Solle der Rückkauf bei der Fernwärme nicht funktionieren, müsse der Senat „umgehend eine klare Ansage für die Fernwärmeversorgung in Hamburg machen“. Dazu müsse der öffentlich-rechtlichen Vertrag zum Wegerecht spätestens bis zum 15. Dezember 2013 gekündigt werden. Zudem müsse der Rechtsstreits zwischen Vattenfall und Hamburg zur Durchsetzung des Konzessionsvertrages 1994 wieder aufgenommen werden. Das Planfeststellungsverfahren zur Moorburgtrasse müsse eingestellt und bis Anfang 2014 eine Wärmekonzept vorgelegt werden. Zudem fordern BUND und die beiden Initiativen einen Bericht des Senates zur Zukunft der Fernwärme im zuständigen Bürgerschaftsausschuss noch in diesem Jahr

„Der Senat hat jetzt das Heft in der Hand“, so Braasch. „Noch bleiben vier Jahre, bis das alte Kraftwerk in Wedel vom Netz gehen soll.
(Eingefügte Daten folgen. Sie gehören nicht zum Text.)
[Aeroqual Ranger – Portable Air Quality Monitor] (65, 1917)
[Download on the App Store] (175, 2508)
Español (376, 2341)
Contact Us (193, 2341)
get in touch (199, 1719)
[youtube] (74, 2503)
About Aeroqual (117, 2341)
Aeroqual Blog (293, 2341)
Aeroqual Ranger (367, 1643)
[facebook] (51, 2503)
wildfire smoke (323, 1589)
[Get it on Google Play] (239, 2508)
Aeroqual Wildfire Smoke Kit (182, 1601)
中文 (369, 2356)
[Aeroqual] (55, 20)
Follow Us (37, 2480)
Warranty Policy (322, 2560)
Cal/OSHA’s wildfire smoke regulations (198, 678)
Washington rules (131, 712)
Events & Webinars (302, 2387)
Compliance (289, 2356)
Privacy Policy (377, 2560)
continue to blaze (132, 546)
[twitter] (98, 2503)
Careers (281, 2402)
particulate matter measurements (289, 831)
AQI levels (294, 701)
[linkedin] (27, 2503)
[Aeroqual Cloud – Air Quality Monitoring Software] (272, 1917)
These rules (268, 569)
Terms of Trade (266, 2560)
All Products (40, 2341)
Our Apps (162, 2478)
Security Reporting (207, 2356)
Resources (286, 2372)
Genügend Zeit, die beste Lösung für Hamburg zu finden und umzusetzen.“

Vattenfall und E.on wollen sich bisher nicht zu der Frage äußern, ob sie ihre Anteile an den Energienetzen freiwillig an die Stadt verkaufen. „Es gibt Gespräche mit der Stadt“, das ist alles, was Vattenfall-Sprecherin Barbara Meyer-Bukow sagt. Ähnlich gibt sich E.on-Sprecher Ove Struck. „Aufgrund des Volksentscheids befinden wir uns in Gesprächen mit der Stadt, die das Gasnetz betreffen“, lässt er wissen. „Zum Stand der Gespräche machen wir keine Aussagen.“

Vattenfall bekräftigte am Donnerstag, dass man an den Plänen für das moderne GuD-Kraftwerk in Wedel festhalten wolle. Auch das Genehmigungsverfahren für die Moorburgtrasse werde wie mit dem Senat vereinbart fortgesetzt. Deren Bau ist allerdings als unwahrscheinlich. Die Versorgung aus Moorburg gilt lediglich als Notlösung, falls die Versorgung der 180.000 von Fernwärme abhängigen Haushalt im Hamburger Westen nicht durch das neue Kraftwerk in Wedel gesichert werden kann.